Turns out the single-ref-destructive-update optimizations are more difficult to accomplish, even with a micro-gc. The problem is that refs from the stacks aren't counted.
To explain, let's start with the case where we want to keep the optimization pike currently does:
array a = ({0}); for (int i = 1; i < 1000; i++) a += ({i});
(To make the example simpler, I start out with the array ({0}) instead of the empty array ({}) since the empty array always is shared.) Here pike can be destructive on the array in a since there are no other refs to it, and hence it can overallocate it and append new elements to the end efficiently.
With the micro-gc, we can tell in `+= that there are no refs to the array from anywhere but the stack. Now consider this case:
array a = ({0}); array b = a; for (int i = 1; i < 1000; i++) a += ({i});
After this, one of course expects a = ({0, 1, 2, ...}) and b = ({0}). But since we don't count refs from the stack then we don't see the second ref to the array and might therefore think it's safe to be destructive, but that would make b = ({0, 1, 2, ...}) too.
So to use the single-ref-destructive-update optimizations we have to continue to count refs from the stacks. Or at least the pike svalue stack to cope with the situation above, but there might be situations when the same occurs with refs from the C stack too.
This is a problem, because I'm convinced there is a _big_ performance boost in not counting stack refs. So I wonder, is there a way to cope?

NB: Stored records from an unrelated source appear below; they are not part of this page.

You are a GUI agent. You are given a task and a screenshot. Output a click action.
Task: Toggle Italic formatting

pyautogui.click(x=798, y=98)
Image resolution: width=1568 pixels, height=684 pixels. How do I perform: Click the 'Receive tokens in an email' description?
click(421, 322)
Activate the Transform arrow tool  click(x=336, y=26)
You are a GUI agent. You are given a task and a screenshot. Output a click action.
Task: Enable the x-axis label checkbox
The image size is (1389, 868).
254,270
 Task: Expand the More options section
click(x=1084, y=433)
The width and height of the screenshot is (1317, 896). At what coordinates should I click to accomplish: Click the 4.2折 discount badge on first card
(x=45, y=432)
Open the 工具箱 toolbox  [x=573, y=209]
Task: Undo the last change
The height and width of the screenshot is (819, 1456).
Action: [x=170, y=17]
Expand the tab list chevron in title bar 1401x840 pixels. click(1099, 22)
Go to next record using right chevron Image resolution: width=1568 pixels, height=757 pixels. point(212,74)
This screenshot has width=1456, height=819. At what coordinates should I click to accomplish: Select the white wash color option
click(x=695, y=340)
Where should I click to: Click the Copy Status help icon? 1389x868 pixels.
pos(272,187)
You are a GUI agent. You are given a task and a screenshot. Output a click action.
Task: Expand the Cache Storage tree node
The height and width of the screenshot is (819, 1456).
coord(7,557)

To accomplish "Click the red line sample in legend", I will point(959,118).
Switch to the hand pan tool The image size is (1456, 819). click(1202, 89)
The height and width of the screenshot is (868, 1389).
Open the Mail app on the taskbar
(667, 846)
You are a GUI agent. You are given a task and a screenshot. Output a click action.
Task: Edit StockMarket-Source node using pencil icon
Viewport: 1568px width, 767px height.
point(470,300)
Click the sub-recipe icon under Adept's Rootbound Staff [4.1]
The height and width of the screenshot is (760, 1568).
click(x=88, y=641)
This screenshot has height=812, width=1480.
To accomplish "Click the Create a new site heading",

One alternative is to extend the array type to explicitly allow adding elements to the end destructively. It could perhaps look like this:
a[sizeof (a)] = i;
I.e. an indexed assignment to one step past the end. The rationale is that []= already is destructive, and this is the same sort of assignment, even though a new slot has to be created in the process. It doesn't imply that arbitrary elements past the end or before the beginning can be created the same way.
I'd like an extension like that anyway, because destructive appends are useful regardless of the amount of refs (and whether the array is thread local or not). It's also nice to be explicit about it rather than relying on an optimization.
The problem is of course that old pike code that previously was O(n) suddenly becomes O(n^2) until it's updated. It doesn't misbehave though.
Of course, there are many more single-ref-destructive-update optimizations, but this is by far the most common for which there currently is no way to be explicitly destructive.